Thirdly, when a parvo outbreak happens within a finite area, transmission happens fast and with no warning or clue. Your dog needs to be protected before this occurs to ensure that they remain safe. Administering a vaccination at the time of a local parvo outbreak still risks your dog falling ill, since it will take at least a week for protective antibodies levels to peak.

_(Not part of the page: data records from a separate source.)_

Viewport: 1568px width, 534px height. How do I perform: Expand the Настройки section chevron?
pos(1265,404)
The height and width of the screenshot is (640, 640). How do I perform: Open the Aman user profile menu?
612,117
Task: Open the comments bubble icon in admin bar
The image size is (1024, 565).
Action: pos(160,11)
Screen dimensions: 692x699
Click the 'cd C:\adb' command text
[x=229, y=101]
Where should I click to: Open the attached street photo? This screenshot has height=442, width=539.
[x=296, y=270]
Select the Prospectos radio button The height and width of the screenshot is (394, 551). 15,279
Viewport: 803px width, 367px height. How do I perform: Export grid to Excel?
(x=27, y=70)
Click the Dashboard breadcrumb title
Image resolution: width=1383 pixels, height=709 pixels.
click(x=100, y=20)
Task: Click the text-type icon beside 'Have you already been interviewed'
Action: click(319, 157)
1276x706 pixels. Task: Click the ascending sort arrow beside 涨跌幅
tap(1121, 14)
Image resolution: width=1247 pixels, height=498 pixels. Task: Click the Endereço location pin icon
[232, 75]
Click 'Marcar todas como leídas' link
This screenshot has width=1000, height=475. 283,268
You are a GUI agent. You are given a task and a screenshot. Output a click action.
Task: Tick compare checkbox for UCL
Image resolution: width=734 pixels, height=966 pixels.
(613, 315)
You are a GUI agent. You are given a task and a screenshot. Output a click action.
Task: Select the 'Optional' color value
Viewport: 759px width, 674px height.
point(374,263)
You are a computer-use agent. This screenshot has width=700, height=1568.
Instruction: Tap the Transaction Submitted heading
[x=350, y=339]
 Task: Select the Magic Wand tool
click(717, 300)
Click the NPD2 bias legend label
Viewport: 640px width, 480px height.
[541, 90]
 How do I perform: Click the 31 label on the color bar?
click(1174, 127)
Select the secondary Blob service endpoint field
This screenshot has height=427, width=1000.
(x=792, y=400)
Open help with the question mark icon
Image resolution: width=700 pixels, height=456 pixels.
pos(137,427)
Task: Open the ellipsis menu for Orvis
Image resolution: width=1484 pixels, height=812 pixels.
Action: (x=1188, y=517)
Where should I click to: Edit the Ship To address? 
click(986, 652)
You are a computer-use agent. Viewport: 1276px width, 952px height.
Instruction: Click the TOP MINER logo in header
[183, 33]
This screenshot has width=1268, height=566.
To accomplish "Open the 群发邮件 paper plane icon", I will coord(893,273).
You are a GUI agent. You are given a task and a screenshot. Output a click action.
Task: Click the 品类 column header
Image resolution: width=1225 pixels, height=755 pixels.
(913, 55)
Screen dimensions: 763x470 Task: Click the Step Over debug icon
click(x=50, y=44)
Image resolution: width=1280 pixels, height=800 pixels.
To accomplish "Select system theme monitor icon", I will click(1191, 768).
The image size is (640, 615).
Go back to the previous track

And what about titre testing?

You may have heard about antibody (titre) testing for dogs. These blood samples look at levels of antibodies within an individual dog and help determine the DOI after vaccination (core vaccines). They act as a guide to indicate whether a dog has adequate protection against a disease. If titres are high, protection is considered appropriate and vaccination can be postponed. If titres have declined however (and the animal is considered vulnerable to infection), re-vaccination is advised. Whilst this theory is fine “on paper” it must be remembered that there may be some limitations with the practical application of these tests. 

In immunology, there are 2 broad types of immunity. 

The humoral (in which antibodies are induced) and the cell mediated. Titre tests will only document the antibody type of protection and as such, this may lack correlation with total protection. Titre testing may therefore, not be fully representative of the entire body wide immunity.

Secondly, it can be very hard to predict when titre levels will start to fall. 

By only testing this once a year, there exists a small risk that your dog is left open to infectious disease in the interim 364 days. Titre tests need to be regularly repeated to ensure adequate protection. 

Thirdly, and as more of an aside, titre testing is expensive. 

Typically, laboratory tests often exceed the cost of the vaccination itself. It is only available for the core vaccinations since there exists a clear lack of correlation with it and protection for diseases such as Leptospirosis and canine parainfluenza. 

We should remember though, that titre testing can be useful however in certain individuals. Those dogs who are on immunosuppressive medication, have immunosuppressive diseases or who rarely, are considered to have had a possible previous reaction or adverse event following vaccination. As ever, a patient-specific consultation and tailored advice should be given, adjusted and directed to the particular needs of your dog. The need for continued adequate parvovirus protection comes about not only through the aggressive nature of the disease itself, but also as a direct result of potential fomite and environmental transmission of the virus.